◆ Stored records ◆
-- Opening Marker --

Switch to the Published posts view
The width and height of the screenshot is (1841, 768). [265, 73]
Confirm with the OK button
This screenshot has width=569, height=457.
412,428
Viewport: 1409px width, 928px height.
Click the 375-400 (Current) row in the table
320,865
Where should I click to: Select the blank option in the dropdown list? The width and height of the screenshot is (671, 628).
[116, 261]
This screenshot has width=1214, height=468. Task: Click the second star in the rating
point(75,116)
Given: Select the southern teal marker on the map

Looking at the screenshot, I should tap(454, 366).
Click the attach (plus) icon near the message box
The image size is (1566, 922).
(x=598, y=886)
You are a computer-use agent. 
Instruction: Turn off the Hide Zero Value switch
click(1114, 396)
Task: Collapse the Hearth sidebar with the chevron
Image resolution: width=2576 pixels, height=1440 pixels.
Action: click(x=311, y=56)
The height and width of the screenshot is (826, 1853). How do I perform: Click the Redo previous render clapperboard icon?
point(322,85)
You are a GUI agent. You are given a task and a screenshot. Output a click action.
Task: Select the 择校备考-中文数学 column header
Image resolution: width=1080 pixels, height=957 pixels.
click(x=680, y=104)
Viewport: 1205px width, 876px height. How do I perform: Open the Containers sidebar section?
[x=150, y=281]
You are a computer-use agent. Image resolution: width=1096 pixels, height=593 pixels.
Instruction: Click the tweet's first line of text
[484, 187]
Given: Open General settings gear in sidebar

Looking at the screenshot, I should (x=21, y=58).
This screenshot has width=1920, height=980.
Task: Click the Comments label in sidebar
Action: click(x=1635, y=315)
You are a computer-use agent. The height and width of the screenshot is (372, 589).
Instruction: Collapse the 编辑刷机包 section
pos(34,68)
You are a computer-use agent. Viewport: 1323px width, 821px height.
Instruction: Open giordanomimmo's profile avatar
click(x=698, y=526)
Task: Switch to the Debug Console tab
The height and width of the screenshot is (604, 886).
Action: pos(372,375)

-- Closing Marker --

◆ Work item ◆
Work through the records above. Copy every line with the string "agent".

◆ Exercise result ◆
You are a computer-use agent. 
You are a GUI agent. You are given a task and a screenshot. Output a click action.
You are a computer-use agent. Image resolution: width=1096 pixels, height=593 pixels.
You are a computer-use agent. The height and width of the screenshot is (372, 589).
You are a computer-use agent. Viewport: 1323px width, 821px height.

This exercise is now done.